Algo detuvo mis cavilaciones, llamando mi atención: en los dedos que buscaban el cuello del extraño, estaba el Boucheron.

No me moví. Aguardé el tiempo suficiente para que la llovizna amainara. Descubrieron sus rostros, se besaron y tomados de la mano salieron de mi vista hacia vaya a saber qué nido definitivamente ajeno.

Comprendí con esa desazón de lo verdadero e irreparable que era Cecilia. Mi Cecilia, finalmente regalándome dudas, desdeñando mis otrora certezas.

Me sentí febril, aunque enérgico, conmovido por una nueva batalla, se me volvió cerezo y casona el porvenir.

Salí del bar atontado, sin rumbo ni descanso. Caminé por Juncal bordeando la esquina hasta encontrar la ventana, guarida de los amantes. El sol encegueció mis ojos y mi mente, las veredas y los vidrios estaban secos. ¿Pues no había llovido? ¿Un recuerdo falso, balance de mi fragilidad? Sentí enloquecer. Un latigazo pegó  en mi pecho, doblándome en dos.

¿Una mala jugada de mi cuerpo ya añoso?. Una ironía. No, ahora no, no Vida. No me traiciones. Debo pelear.

No había nadie. Un brillo llamó mi atención y encontré su alianza en el alfeizar de la ventana.

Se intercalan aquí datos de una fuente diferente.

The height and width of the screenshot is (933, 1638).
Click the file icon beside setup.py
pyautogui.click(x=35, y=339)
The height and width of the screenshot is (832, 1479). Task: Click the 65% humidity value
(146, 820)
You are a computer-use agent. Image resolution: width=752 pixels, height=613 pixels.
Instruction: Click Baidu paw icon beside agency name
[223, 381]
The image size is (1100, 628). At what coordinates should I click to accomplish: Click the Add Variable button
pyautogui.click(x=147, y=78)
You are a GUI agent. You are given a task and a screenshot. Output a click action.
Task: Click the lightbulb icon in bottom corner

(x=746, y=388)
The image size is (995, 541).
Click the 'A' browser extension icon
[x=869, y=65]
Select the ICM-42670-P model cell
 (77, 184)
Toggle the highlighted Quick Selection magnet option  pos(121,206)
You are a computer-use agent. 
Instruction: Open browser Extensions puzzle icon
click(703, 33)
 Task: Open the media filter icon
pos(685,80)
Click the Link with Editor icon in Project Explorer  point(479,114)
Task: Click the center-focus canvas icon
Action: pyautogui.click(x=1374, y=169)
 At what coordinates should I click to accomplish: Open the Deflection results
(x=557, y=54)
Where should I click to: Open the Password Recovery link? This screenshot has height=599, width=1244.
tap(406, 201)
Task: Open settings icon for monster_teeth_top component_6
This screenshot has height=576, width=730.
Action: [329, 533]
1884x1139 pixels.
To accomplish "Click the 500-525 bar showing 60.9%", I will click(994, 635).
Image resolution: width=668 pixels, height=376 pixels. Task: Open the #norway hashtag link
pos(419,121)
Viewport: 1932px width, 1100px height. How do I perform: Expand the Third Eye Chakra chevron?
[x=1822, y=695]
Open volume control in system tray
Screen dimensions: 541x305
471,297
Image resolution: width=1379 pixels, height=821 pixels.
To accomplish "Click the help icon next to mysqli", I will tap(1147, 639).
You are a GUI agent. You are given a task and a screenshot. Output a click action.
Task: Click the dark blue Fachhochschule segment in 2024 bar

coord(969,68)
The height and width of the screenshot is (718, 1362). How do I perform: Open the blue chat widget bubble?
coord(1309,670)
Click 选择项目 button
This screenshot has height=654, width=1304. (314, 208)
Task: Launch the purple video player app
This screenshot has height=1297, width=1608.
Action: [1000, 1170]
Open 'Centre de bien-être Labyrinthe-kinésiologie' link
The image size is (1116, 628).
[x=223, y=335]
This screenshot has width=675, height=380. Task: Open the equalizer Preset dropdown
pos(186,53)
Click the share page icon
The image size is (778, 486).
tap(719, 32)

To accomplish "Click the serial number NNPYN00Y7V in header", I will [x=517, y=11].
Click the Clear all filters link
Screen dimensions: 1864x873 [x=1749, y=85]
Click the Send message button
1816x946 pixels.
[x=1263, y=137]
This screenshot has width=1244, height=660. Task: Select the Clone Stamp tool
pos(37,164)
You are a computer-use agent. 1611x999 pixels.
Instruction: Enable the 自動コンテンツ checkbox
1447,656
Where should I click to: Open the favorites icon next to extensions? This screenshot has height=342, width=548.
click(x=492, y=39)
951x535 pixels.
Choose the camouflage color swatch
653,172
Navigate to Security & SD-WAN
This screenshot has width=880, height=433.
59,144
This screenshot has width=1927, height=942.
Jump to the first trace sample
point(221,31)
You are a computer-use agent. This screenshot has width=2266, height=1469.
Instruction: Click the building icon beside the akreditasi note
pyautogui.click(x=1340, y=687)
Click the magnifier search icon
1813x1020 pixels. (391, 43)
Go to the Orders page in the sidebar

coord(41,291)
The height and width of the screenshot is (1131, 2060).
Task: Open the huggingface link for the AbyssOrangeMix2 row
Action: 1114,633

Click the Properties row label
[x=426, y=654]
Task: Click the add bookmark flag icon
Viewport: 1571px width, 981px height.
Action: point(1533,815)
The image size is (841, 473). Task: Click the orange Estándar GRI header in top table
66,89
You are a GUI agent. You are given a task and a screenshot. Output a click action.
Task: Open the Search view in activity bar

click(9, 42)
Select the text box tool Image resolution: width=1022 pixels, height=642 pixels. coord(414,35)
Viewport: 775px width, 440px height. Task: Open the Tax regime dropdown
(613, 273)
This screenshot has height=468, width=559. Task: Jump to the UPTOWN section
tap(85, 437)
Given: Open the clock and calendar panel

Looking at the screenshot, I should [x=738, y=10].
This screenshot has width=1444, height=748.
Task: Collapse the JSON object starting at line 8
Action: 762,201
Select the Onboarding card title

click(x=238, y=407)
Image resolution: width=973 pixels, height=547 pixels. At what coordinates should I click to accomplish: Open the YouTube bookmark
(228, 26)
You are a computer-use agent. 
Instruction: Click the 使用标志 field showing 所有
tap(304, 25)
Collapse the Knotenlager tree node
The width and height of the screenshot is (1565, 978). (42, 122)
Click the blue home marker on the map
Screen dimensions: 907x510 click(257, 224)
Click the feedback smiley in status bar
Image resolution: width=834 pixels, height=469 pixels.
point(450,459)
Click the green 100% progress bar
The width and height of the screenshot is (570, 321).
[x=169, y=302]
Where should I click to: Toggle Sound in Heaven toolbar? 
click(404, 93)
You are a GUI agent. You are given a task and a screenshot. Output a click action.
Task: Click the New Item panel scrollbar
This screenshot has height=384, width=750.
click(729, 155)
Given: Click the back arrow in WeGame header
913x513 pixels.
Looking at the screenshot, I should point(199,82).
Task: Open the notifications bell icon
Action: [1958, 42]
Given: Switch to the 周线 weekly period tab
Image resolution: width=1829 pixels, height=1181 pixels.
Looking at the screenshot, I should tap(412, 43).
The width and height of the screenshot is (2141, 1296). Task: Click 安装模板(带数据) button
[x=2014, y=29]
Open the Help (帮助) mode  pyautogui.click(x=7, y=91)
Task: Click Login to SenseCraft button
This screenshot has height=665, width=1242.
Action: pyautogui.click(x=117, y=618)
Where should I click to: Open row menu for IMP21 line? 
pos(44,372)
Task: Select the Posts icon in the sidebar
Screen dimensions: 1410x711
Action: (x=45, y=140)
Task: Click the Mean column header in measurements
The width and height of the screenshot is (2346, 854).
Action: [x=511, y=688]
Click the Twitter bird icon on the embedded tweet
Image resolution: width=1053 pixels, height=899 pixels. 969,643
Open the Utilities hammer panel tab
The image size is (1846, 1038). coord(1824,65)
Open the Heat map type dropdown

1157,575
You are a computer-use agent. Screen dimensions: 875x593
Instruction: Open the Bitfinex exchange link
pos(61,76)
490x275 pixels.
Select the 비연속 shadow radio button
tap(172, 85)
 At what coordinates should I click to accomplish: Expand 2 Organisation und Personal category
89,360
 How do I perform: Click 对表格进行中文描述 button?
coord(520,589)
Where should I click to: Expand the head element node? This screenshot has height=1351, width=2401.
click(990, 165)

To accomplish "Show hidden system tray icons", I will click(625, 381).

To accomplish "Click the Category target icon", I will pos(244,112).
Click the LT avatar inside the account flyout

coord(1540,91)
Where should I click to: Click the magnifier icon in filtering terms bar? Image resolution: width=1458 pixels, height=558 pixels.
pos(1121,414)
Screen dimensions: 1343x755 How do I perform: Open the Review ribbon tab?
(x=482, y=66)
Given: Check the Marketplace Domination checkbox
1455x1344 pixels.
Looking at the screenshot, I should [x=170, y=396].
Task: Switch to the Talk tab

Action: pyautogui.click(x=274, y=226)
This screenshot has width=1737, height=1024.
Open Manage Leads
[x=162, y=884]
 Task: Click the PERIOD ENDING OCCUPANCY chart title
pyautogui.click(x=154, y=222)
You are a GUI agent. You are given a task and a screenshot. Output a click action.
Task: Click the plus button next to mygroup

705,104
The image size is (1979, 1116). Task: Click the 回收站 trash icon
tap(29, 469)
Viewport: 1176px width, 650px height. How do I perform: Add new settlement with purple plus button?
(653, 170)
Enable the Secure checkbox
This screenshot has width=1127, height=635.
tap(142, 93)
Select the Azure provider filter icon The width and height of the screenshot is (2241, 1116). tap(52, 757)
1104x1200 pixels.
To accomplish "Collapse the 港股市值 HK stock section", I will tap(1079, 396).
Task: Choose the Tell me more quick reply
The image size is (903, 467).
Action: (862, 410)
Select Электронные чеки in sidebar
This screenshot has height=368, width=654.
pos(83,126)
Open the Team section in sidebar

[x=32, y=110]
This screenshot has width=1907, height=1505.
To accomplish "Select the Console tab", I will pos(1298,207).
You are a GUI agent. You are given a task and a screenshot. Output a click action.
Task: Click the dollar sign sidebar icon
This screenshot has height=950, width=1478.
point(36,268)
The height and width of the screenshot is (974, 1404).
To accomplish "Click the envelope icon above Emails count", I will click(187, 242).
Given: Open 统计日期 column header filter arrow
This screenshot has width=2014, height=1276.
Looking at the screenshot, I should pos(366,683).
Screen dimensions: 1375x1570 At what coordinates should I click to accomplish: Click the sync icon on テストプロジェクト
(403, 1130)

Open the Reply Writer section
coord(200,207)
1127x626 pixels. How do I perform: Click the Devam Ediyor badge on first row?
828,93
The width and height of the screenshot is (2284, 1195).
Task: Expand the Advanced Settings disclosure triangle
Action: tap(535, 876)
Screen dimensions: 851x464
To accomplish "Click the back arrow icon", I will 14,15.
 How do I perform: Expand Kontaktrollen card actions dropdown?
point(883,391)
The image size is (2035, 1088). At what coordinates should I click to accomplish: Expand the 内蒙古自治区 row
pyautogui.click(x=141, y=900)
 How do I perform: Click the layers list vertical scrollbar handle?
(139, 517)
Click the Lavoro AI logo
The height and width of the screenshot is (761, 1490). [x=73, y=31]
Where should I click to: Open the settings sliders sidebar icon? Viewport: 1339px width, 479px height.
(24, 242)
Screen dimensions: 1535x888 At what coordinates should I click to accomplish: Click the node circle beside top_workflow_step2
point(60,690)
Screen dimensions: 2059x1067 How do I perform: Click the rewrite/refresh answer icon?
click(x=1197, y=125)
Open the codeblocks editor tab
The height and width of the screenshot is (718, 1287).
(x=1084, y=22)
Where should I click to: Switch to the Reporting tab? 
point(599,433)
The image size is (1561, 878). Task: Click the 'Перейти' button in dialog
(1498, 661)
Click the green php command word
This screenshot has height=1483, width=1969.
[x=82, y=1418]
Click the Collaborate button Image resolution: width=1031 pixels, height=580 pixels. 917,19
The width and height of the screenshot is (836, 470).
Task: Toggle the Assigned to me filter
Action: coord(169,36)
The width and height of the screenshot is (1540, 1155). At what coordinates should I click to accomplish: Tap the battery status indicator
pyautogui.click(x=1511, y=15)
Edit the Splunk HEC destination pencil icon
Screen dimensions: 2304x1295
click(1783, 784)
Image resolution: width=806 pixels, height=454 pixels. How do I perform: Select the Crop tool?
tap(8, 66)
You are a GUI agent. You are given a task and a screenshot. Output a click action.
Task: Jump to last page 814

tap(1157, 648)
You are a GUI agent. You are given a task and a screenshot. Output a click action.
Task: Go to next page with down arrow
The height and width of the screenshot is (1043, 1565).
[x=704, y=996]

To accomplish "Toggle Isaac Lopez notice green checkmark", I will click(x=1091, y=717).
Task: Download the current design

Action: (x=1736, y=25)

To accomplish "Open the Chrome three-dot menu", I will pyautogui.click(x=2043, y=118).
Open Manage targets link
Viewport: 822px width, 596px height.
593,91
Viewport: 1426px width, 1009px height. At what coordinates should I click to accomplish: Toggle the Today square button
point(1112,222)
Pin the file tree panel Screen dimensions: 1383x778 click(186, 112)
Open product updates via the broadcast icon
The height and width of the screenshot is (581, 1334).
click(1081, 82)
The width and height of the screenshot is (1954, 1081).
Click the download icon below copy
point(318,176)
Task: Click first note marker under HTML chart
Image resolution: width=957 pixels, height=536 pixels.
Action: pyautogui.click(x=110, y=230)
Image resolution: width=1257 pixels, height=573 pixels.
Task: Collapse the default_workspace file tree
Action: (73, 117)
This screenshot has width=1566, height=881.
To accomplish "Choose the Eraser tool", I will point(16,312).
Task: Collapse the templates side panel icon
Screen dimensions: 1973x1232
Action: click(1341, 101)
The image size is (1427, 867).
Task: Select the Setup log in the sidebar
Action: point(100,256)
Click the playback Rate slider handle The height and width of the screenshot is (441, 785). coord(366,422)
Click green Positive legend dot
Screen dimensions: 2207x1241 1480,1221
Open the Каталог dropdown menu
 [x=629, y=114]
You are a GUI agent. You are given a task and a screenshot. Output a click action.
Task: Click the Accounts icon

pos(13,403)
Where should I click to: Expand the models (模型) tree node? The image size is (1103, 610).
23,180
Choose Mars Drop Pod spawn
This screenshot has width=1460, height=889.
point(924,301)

La tomé en mis manos. Quebrado, ansioso, aunque feliz.

El dolor me impedía seguir, mis oídos se volvieron zumbido y las veredas lodo y cielo. En una bruma inquieta fui desvaneciéndome lentamente, sin aliento y suplicante. Vida, no me abandones en ésta lucha.

Mi último pensamiento fue hacia esa secreta mujer a quien amé como nunca antes lo había hecho.